Integration provides vital data and detections so AI agents investigating security issues can understand the breach, risk, and required mitigation
Corelight, a leader in fueling the AI SOC, today announced that it is providing industry-leading data to power AI investigations of emerging threats through an integration of Corelight Open NDR into Cloud Control Studio. Cloud Control Studio is the design space within Cisco Cloud Control, Cisco’s unified platform for agentic IT operations, where customers can build AI agents and connect them to non-Cisco tools. This integration will provide security teams and the AI agents they employ in AI Canvas with detections and uniquely powerful data to effectively investigate security issues, improving the speed and accuracy of agentic security workflows.

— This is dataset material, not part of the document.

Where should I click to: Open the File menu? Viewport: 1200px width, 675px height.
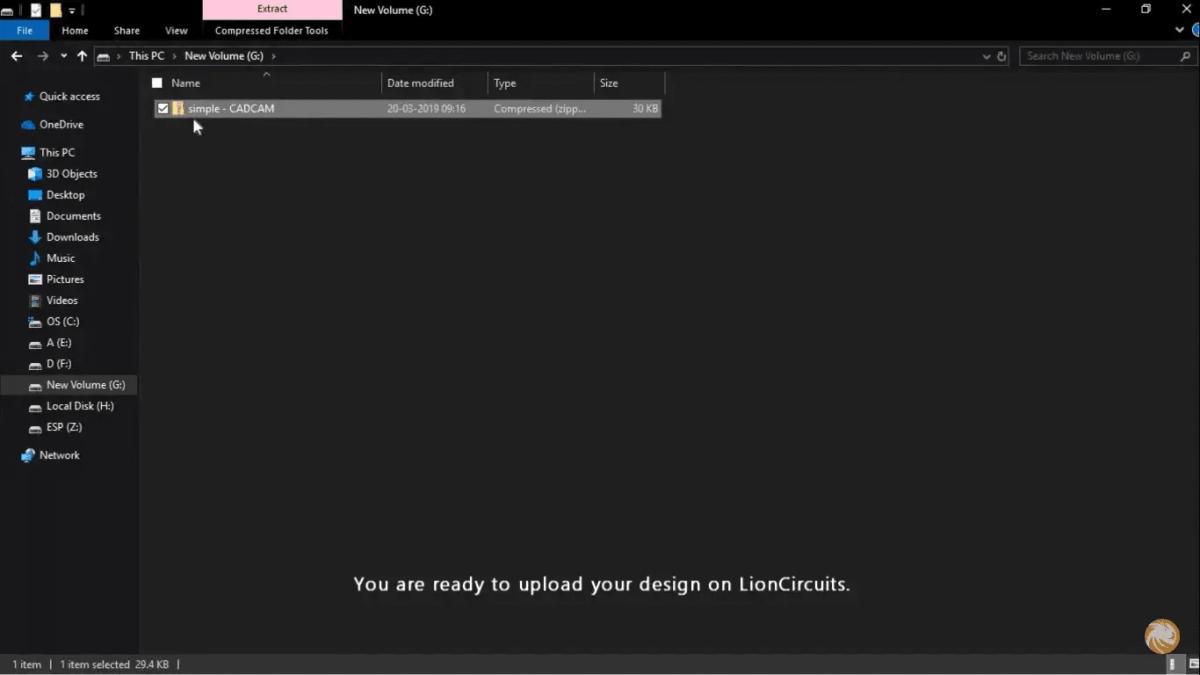coord(24,31)
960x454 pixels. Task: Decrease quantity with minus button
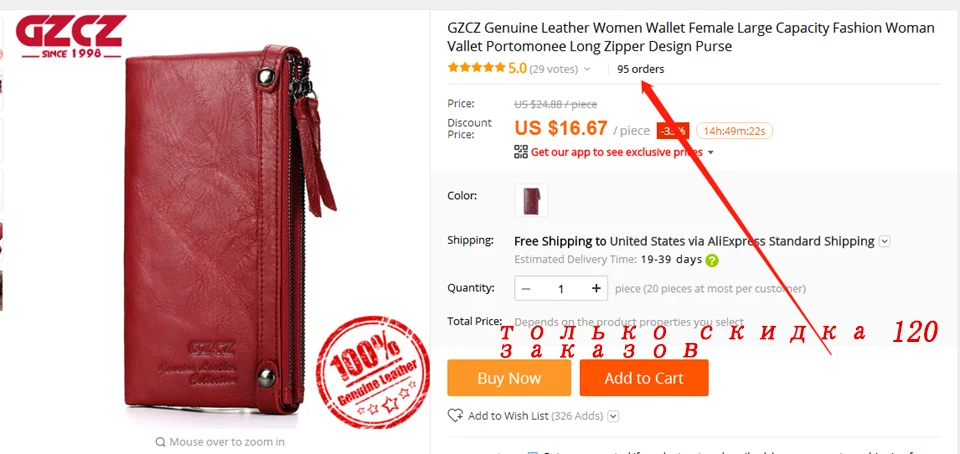click(x=526, y=289)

“Defenders have long known that richer evidence improves security outcomes by enabling faster triage, deeper analysis, and more complete investigation,” said Greg Bell, Corelight co-founder and chief strategy officer. “Through a controlled AI experiment, we have proven that higher-quality data enables agentic SOC tools to respond to real-world attack scenarios faster and more accurately. Through this integration, Corelight can now make its data available to our mutual customers through integrations with their security stack of choice.”
While the experiment showed consistent results across different LLMs, even the most advanced models could not overcome limitations imposed by low-quality or incomplete network data. This finding has important implications for the architecture of SOCs going forward, especially because efficiency improvements are compounded in an increasingly automated environment. Assuming that agentic automation will boost SOC efficiency by 10x in the next year or two, then the choice to use better data and lift investigative success rates from 30% to 90% will result in a dramatic increase in overall efficiency.
Corelight data is produced through deep packet inspection, using the underlying power of Zeek and Suricata. It takes the form of structured logs summarizing network conversations across dozens of protocols, interlinked by unique connection identifiers. In addition, it incorporates proprietary content generated from a range of analysis engines, including behavioral, statistical, and machine learning models (with a focus on C2 detection, lateral movement, encrypted traffic analysis, entity analysis, and analysis of extracted files, among other goals). Corelight supports additional detection features, capabilities, and integrations including unsupervised machine learning for anomaly detection, and integrations with EDR, CMDB, and identity providers.
The Corelight team will be available to discuss and demonstrate this integration at the Cisco Cloud Control booth at this week’s Cisco Live event in Las Vegas.